>>>
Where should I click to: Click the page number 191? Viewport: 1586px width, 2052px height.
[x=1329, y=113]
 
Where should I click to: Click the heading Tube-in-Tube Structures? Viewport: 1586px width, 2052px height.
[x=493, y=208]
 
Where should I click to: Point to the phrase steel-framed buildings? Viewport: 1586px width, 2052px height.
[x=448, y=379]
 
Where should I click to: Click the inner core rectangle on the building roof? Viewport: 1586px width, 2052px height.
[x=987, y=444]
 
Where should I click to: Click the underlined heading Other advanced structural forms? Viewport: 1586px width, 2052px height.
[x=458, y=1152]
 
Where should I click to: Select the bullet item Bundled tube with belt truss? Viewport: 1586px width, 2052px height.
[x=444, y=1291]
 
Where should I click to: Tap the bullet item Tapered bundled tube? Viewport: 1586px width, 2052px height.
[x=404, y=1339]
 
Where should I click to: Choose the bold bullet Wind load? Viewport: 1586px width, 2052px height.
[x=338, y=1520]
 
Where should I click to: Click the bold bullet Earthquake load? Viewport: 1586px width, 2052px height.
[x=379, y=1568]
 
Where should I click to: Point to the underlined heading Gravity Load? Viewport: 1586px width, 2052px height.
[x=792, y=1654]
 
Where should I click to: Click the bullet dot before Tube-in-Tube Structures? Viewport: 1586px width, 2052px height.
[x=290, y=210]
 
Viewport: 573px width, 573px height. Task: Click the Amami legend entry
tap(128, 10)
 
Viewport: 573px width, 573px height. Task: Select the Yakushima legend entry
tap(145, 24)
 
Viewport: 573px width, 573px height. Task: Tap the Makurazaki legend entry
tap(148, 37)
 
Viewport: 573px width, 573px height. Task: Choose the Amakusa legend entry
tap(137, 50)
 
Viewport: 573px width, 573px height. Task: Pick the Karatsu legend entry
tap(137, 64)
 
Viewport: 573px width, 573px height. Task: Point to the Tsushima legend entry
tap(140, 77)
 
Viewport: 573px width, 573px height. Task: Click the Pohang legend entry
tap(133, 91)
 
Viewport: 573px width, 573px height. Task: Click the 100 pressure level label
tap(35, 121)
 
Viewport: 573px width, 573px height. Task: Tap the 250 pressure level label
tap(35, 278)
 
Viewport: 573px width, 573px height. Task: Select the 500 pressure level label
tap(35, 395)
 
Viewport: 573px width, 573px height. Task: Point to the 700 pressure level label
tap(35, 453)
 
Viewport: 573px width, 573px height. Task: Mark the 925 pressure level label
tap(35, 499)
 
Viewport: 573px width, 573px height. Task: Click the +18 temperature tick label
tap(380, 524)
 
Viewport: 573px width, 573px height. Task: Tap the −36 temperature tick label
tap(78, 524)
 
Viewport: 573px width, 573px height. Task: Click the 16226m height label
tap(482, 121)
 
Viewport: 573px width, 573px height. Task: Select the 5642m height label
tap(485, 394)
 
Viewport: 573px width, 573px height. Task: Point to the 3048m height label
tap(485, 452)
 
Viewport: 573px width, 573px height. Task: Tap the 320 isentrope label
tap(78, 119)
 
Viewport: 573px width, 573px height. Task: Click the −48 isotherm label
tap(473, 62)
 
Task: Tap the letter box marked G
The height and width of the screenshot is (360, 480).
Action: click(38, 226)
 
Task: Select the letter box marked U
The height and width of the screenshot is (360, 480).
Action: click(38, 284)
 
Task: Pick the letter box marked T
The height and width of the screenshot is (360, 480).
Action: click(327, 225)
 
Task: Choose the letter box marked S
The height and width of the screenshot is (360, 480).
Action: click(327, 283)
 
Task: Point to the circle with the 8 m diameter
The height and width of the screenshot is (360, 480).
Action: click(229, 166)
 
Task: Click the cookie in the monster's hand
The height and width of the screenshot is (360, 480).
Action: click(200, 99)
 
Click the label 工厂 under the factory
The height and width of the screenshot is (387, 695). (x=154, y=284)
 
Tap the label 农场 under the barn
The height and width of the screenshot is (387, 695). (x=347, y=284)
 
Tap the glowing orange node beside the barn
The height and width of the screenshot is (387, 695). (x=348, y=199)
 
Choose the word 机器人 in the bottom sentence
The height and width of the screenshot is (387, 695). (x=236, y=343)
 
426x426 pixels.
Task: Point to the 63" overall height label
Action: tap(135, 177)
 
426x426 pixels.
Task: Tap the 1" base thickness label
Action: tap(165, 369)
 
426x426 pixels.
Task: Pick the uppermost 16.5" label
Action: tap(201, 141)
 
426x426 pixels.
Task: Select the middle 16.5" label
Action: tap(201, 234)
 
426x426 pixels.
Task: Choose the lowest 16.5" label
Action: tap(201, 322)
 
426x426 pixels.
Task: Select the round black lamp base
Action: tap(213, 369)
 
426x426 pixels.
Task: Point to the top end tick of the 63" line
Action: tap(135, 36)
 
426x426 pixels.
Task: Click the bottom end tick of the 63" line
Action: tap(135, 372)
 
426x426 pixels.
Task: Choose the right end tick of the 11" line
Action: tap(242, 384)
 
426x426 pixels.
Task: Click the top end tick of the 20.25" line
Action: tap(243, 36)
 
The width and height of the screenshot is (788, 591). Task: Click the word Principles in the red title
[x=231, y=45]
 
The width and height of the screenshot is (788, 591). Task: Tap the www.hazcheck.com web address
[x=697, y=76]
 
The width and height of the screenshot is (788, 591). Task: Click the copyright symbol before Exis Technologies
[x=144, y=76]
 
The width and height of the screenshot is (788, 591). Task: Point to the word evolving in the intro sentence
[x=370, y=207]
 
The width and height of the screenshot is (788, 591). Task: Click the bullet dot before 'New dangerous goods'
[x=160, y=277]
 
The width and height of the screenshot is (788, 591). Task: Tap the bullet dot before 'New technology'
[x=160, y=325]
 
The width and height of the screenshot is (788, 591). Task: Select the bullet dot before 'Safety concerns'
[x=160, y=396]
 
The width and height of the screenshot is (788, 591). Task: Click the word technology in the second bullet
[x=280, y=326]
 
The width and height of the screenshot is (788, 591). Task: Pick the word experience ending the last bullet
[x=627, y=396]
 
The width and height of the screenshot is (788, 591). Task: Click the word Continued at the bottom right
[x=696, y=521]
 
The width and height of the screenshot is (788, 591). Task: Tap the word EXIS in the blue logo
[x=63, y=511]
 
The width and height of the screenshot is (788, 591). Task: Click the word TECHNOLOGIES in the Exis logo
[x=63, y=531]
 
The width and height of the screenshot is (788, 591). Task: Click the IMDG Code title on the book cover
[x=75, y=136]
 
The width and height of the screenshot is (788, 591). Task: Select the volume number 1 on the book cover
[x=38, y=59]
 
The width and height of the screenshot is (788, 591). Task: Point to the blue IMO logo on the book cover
<<<
● **The task**: Count the lines in the data above that contain the string "bold", treating uppercase and lowercase as different, and give only the number.

● **Result of this exercise**: 2